■ What you are asked to do
State the number of lines in the following material that contain the string "placeholder", and nothing else.

== Segment start ==

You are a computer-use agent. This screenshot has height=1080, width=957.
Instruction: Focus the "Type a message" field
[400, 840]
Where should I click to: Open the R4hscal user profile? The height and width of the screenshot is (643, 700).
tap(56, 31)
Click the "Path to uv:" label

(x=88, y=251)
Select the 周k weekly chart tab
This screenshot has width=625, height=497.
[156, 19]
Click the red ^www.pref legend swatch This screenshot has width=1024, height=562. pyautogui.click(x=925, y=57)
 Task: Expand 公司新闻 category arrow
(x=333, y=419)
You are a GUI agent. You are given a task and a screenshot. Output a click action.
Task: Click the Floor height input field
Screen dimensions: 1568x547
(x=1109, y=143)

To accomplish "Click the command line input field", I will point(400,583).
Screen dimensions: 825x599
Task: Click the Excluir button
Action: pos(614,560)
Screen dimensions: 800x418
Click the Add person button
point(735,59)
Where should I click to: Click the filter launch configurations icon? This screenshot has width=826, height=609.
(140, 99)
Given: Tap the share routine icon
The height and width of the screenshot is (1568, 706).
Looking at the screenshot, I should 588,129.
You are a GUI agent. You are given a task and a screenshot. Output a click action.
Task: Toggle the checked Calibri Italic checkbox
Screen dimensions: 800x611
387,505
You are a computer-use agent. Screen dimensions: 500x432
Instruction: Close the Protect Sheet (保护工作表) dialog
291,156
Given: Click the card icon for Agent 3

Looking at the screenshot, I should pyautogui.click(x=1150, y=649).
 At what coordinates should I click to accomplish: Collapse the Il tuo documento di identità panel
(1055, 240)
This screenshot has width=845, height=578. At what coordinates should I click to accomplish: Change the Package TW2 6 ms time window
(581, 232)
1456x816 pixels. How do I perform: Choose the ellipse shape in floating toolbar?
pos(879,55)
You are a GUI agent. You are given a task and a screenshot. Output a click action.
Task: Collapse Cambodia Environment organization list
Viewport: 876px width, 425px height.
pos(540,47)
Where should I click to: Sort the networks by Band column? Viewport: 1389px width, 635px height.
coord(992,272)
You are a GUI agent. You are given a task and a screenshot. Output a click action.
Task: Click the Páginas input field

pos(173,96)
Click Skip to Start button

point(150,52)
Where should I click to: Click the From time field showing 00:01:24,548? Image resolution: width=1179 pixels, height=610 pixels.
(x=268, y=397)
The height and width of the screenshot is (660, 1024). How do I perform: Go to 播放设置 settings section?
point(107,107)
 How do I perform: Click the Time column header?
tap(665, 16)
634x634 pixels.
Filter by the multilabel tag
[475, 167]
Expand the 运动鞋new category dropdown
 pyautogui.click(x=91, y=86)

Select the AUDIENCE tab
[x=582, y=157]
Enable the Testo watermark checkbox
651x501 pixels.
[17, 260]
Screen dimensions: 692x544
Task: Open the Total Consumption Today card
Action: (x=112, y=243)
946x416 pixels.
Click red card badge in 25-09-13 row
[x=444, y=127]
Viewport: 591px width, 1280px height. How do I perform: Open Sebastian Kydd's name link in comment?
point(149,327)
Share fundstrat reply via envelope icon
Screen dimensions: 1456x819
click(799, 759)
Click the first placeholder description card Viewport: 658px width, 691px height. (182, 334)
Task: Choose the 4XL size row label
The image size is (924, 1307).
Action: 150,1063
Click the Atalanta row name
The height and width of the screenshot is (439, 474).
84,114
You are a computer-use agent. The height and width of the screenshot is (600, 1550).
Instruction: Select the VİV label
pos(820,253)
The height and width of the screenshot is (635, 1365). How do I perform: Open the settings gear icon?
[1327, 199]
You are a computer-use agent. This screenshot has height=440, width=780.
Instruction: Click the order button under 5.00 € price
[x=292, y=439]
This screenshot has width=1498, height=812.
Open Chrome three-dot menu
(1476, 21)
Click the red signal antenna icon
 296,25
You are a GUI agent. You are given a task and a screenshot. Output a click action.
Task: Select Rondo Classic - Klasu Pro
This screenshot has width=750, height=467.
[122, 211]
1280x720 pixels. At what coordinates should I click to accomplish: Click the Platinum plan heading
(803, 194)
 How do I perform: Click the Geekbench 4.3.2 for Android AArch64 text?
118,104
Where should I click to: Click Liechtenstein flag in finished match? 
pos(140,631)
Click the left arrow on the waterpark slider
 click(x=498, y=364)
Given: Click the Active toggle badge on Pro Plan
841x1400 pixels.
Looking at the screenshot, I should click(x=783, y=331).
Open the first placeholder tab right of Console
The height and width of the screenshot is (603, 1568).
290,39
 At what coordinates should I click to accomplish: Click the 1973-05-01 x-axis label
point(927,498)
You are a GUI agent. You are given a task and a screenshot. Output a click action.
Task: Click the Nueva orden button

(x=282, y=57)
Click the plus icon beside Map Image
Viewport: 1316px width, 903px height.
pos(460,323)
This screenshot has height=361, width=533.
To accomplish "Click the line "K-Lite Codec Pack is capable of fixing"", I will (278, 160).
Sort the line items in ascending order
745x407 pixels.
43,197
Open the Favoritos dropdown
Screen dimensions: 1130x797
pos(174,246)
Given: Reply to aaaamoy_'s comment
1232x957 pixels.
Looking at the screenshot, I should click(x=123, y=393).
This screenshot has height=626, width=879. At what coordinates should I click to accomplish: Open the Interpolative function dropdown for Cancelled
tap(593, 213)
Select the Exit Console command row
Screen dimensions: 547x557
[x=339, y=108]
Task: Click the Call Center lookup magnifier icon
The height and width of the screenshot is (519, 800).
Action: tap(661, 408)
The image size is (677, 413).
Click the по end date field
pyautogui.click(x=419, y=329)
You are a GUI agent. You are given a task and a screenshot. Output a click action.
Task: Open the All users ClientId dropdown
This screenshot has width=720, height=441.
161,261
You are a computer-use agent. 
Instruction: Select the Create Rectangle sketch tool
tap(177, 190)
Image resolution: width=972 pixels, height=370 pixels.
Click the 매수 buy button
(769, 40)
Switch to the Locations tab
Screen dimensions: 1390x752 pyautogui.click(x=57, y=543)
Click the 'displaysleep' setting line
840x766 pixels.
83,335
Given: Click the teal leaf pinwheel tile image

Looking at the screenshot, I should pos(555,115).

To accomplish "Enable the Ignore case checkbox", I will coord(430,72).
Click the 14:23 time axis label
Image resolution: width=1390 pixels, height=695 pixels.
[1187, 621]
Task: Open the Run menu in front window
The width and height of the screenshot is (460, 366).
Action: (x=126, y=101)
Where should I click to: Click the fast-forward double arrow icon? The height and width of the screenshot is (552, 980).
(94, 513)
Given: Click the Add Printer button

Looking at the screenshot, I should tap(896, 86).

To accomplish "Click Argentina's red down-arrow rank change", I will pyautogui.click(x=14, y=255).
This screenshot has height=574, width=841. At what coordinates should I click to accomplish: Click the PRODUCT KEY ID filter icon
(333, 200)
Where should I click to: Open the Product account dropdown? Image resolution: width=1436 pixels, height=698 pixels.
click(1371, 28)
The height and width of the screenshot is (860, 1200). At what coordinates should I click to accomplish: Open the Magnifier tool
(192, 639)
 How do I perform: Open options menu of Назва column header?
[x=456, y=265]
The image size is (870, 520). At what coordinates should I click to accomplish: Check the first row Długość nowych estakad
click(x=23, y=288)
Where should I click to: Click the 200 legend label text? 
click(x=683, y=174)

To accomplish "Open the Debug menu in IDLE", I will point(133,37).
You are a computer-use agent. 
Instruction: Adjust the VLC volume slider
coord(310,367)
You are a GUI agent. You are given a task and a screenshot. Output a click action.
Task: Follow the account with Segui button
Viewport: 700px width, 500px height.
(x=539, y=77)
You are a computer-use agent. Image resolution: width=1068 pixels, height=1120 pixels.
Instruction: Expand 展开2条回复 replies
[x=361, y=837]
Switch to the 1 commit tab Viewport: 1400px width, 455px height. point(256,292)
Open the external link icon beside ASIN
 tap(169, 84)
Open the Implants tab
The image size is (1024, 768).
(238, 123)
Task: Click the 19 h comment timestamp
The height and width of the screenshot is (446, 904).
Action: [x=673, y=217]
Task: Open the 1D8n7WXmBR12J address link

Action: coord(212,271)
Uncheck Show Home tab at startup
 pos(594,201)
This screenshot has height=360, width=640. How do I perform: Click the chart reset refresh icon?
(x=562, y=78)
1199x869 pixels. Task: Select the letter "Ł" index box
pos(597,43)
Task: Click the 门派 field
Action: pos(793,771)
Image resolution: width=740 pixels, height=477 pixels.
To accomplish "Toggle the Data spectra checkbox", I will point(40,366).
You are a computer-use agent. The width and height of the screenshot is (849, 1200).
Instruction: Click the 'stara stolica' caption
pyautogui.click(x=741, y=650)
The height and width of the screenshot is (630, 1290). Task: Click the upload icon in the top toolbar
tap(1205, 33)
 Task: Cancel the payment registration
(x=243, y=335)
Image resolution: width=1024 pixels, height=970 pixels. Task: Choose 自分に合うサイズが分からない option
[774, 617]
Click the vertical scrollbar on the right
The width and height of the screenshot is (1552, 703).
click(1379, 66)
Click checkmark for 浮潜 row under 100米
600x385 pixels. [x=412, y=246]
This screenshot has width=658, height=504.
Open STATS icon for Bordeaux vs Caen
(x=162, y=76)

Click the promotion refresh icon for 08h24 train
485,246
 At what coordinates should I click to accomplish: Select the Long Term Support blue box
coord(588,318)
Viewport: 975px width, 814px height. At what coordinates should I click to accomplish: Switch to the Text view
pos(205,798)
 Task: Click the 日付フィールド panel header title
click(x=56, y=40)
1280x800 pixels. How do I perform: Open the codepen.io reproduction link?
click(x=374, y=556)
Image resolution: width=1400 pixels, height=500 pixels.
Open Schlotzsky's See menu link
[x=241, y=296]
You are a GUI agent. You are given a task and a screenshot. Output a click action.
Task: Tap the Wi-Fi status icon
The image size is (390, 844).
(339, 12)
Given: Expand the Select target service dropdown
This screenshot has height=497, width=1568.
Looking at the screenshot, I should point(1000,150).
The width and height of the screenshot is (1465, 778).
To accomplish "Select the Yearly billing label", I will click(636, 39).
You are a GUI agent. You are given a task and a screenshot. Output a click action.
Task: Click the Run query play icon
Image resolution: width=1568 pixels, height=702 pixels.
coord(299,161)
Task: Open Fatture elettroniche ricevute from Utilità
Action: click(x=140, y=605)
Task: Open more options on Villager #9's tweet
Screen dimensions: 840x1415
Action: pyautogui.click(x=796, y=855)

== Segment end ==

■ Response below
2